Следующее письмо, которое я получил от кабинет-советника Нибура, еще более прояснило настроения при дворе.

«Путбус, 22 августа 1854 г.

…Разумеется, невозможно закрывать глаза на благие намерения, если они даже направлены, по моему мнению, не туда, куда нужно, и реализуются не так, как следует. Я не отрицаю также права блюсти свои интересы, даже если они абсолютно противоположны тому, что я не могу не считать правильным. Но отсутствие правды и ясности может нагнать на меня отчаяние, поэтому я вынужден требовать их. Я не могу упрекнуть нашу политику в нечестности по отношению к другим государствам, но она заслуживает этого упрека по отношению к нам самим. Если бы мы сказали, в чем истинные мотивы такого поведения, вместо того, чтобы делать вид, будто отдельные акты нашей политики логически происходят из ее правильных основных идей, то сейчас наше положение было совершенно иным и мы могли бы многого избежать. Истинная причина нашего отказа от участия в венских совещаниях после прибытия англо-французского флота в Дарданеллы [118] и акцентирования нашей поддержки в Петербурге требований западных держав и Австрии заключается в ребяческом страхе, как бы не оказаться исключенными из “европейского концерта” [119] и “не утратить положения великой державы”. Нельзя представить ничего более нелепого, чем это. Ведь болтать об “европейском концерте”, пока две державы ведут войну с третьей, – это прямо-таки деревянное железо; а положением великой державы мы, право, обязаны не благоволению к нам Лондона, Парижа или Вены, а доблести нашего меча. К этому все время примешивается известное раздражение против России, которое я готов понять и разделить, но которому нельзя сейчас поддаваться, потому как это нанесет нам вред. Где нет честности перед самим собой, там нет и ясности. Мы живем и действуем так (хотя все же не столь спонтанно), как в Вене: там, будто в сонном дурмане, они все время ведут себя так, как будто война России уже объявлена. Но как же можно в одно и то же время быть нейтральным, выступать в роли мирного посредника и в то же время рекомендовать вещи, подобные предложениям, сделанным морскими державами [120], – это мой слабый ум не может понять».
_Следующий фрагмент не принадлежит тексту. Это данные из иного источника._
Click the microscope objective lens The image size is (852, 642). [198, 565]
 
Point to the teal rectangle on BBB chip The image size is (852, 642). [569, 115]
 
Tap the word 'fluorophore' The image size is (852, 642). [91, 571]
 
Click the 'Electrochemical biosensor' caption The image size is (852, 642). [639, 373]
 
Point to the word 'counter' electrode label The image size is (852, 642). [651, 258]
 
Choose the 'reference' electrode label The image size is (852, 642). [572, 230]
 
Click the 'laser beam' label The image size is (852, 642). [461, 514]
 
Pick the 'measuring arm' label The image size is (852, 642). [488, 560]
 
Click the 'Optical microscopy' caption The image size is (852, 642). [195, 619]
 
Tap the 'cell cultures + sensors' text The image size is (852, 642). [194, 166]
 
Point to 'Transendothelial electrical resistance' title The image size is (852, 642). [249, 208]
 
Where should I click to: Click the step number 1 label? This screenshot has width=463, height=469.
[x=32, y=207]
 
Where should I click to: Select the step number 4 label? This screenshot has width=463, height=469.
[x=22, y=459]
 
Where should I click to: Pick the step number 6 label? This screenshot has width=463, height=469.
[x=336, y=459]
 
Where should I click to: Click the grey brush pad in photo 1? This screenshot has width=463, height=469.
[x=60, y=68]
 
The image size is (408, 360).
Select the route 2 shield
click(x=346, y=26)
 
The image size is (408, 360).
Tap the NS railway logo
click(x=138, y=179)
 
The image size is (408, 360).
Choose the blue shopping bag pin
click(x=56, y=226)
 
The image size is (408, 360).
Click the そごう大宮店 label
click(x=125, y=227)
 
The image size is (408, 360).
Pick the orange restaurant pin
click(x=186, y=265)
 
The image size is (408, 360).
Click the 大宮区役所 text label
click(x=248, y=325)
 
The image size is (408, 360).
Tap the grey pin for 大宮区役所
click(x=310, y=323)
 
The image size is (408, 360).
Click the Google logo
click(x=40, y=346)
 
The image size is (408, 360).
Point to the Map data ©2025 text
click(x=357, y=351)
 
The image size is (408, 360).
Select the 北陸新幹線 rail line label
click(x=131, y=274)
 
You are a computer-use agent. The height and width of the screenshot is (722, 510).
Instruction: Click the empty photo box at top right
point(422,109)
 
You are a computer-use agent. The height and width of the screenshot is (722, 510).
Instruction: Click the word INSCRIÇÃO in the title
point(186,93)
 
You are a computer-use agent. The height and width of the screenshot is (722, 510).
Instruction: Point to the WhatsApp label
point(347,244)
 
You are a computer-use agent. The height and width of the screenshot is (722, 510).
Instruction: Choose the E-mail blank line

Вот еще одна выдержка из письма Герлаха:

«Потсдам, 4 января 1855 г.

…Я думаю, что здесь мы с вами можем быть заодно если и не в принципе, то хотя бы на практике, ведь я, следуя священному писанию, считаю, что нельзя делать зла для того, чтобы вышло добро; сотворивший это будет осужден [121]. Заигрывание с Бонапартом и либерализмом есть зло, а в нашей ситуации это, по-моему, это еще и глупо. Вы забываете (ошибка каждого, кто покидает наши края) о личностях, а ведь именно они все решают. Как вы можете предпринимать такие замысловатые обходные маневры при таком беспринципном и неблагонадежном министре, которого, помимо его воли, толкнули на ложный путь, да и при таком своеобразном (чтобы не сказать жестче) государе, действия которого невозможно прогнозировать. Учтите же, что Фра Диаволо – убежденный бонапартист [122]; вспомните-ка его поведение во время государственного переворота, покровительство писаниям Квеля, а если хотите что-то посвежее, то могу вам сообщить, что на днях он в письме Вертеру (тогдашнему посланнику в Петербурге) выражал нелепое мнение, что, если мы хотим быть полезны России, нам следует присоединиться к договору от 2 декабря, чтобы иметь право голоса в переговорах… Если переговоры, происходящие в Вене, обернутся таким раскладом, что можно будет рассчитывать на успех, то нас привлекут и не станут игнорировать нас с нашим 300-тысячным войском. Это уже и сейчас было бы нереально, если бы мы своим постоянным прихрамыванием на обе ноги, а иногда и на третью, не подорвали доверие к себе и не утратили способности внушать страх. Я очень хотел бы, чтобы вы приехали сюда хотя бы на несколько дней, чтобы лучше ориентироваться. Я знаю лично, как легко дезориентироваться при длительном отсутствии. Имея ввиду такой личный характер наших условий, трудно рассказывать о них в письменной форме, тем более что тут и тут замешаны люди бесцеремонные и ненадежные. Мне всегда бывает не по себе, когда его величество откровенничает с Фра Диаволо, ведь когда король чувствует, что он чист перед богом и перед собственной совестью, он не только со мной, но и со многими другими бывает откровеннее, нежели с Фра Диаволо. В этом откровенничаньи видно смесь слабости и хитрости на одной стороне и редкого подобострастия – на другой, а приводит это к самым печальным последствиям».

* * *

Не всегда меня вызывали в Берлин по делам внешней политики, иногда это касалось вопросов, возникавших в ландтаге, куда я после моего назначения посланником [123] был переизбран 13 октября 1851 г. Когда образовался вопрос о преобразовании первой палаты в палату господ [124], я получил следующее уведомление от Мантейфеля, помеченное 20 апреля 1852 г.:

«Бузен все сильнее разжигает у короля страсть к пэрии [125]. Он утверждает, будто крупнейшие государственные люди Англии полагают, что скоро континент распадется на два лагеря: а) протестантские государства с конституционной системой, опирающейся на аристократию; б) католическо-иезуитско-демократическо-абсолютистские государства. К последним он относит Австрию, Францию и Россию. Это совершенно ошибочно, ведь никаких таких категорий нет. Каждое государство имеет свой уникальный ход развития. Фридрих-Вильгельм I не был ни католиком, ни демократом, но тем не менее он был абсолютным монархом. Однако подобные вещи сильно поражают его величество. Конституционную систему, провозглашающую господство большинства, я считаю не чем иным, как протестантскими происками».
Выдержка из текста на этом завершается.